15.00 Uhr
Expeditionskonzert mit Joana Mallwitz
"I am as much a professing Buddhist as I am a professing Tolteke, a professing Hindu or even a Catholic. I'm not a member of one club, but of many clubs," said Philip Glass, who is often labelled as composer of minimal music, in an interview in 2017. Born into a Jewish family and raised as an atheist, the then 80-year-old thus arrived at an attitude of great spiritual openness. Among other things, he was fascinated by the Hindu mystic Sri Ramakrishna, about whose serious illness and transcendence of physical suffering, which led to his death, he wrote the oratorio "The Passion of Ramakrishna" in 2006.
But who was Sri Ramakrishna actually? Born in rural Bengal in 1836, he entered the temple service of the divine mother Kali in a village near Calcutta as a young man. He remained there as a simple priest for the rest of his life, although his visions seemed so extraordinary to Hindu scholars that they declared him a saint. The spiritual autodidact impressed them with his deep insight into learned scriptures and his effortless answers to their challenging questions. Ramakrishna later established the "fundamental equality of religions": they would only lead to absolute consciousness by different paths. His spiritual and cultural influence remained very significant after his death in 1886. That India would have emerged on the world stage without the spark that emanated from Ramakrishna's brilliance is difficult to imagine, wrote Philip Glass about his oratorio.
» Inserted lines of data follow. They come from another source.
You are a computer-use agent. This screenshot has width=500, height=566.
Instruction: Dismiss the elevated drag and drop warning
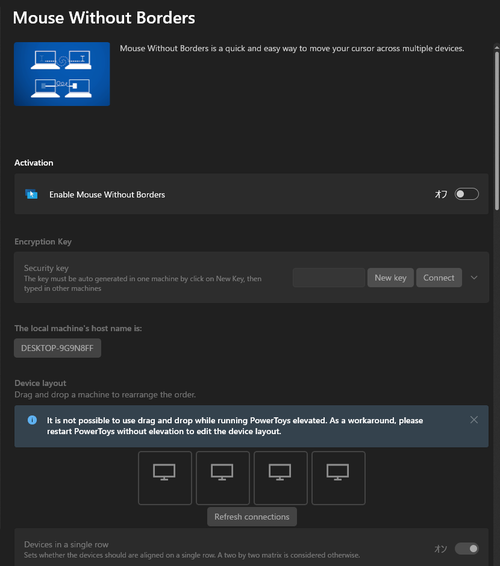[x=474, y=420]
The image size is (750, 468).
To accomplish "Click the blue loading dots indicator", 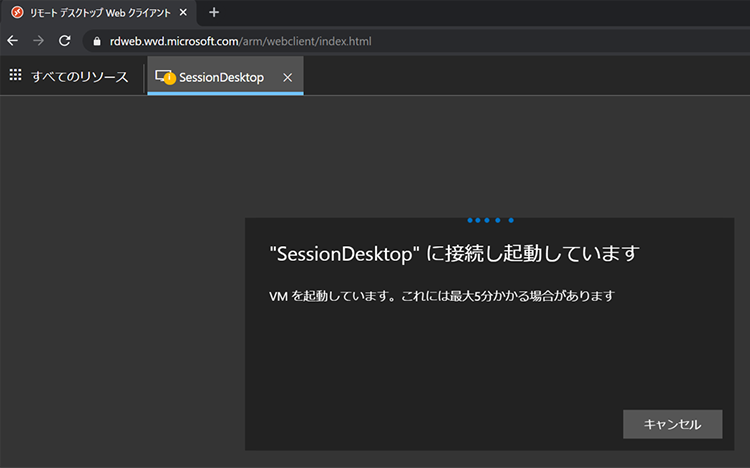I will click(490, 219).
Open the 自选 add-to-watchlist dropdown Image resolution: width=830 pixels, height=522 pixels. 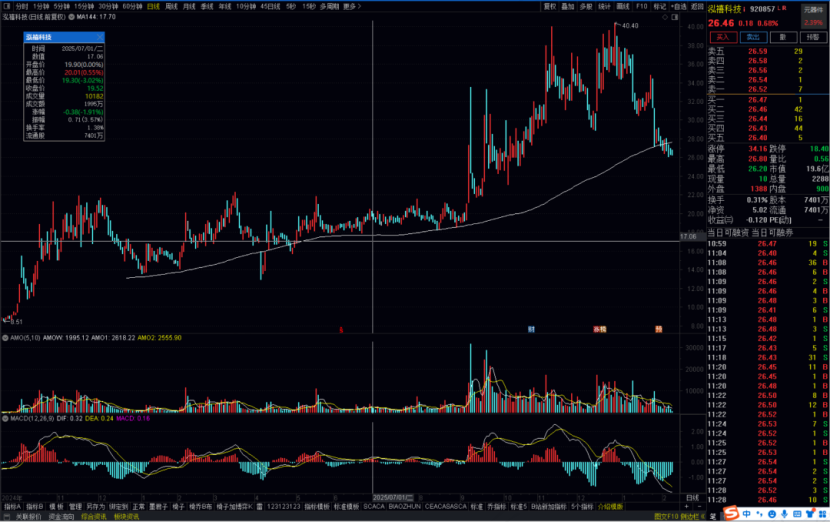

In Glass' work, which depicts the suffering, death and transfiguration of Ramakrishna, the choir takes on the voice of the mystic. His wife Sarada Devi, his trusted disciple and chronicler M., from whose pen the underlying text "The Gospel of Sri Ramakrishna" originates (which was heavily abridged for the oratorium), as well as his attending physician Dr. Sarkar and two further disciples are cast in solo roles.